Fayrene Nguyen
Is KBAABB a good proxy of TRUE FIA data?
The Forest Inventory and Analysis (FIA) program aims to provide comprehensive data on national forest resources. However, challenges in accessing all forest areas necessitate estimating forest attributes from sampled data. Determining which estimator to use requires assessing estimator properties on a synthetic population of forest attributes. These synthetic forest populations are only useful if they accurately reflect the variability of the actual forest characteristics. This project evaluates the fidelity of KBAABB (k-Nearest-Neighbors approximated to Bayesian bootstrap) synthetic forest populations, which were generated to emulate the true distribution of forest attributes in the United States.

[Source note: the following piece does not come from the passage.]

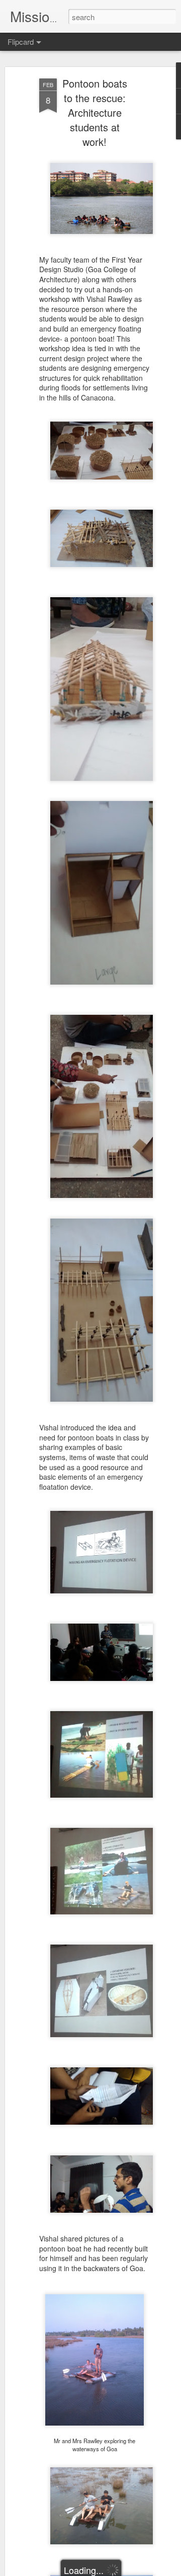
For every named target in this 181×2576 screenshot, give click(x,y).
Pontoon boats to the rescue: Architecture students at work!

Our team approached this multifaceted project from various perspectives, each focusing on different states, yet all contributing to the overarching objective of validating these synthetic datasets. The analysis suggests that KBAABB synthetic populations do indeed serve as effective proxies for the true FIA data. This efficacy is supported by several key findings: the alignment of the synthetic data points population and spatial structures with well-known ecological zones, the close replication of FIA distributions, and the approximate preservation of important spatial patterns and underlying relationships within the data. These characteristics collectively indicate that the KBAABB artificial populations are credible and suitable for use in simulations where a representative forest population is required.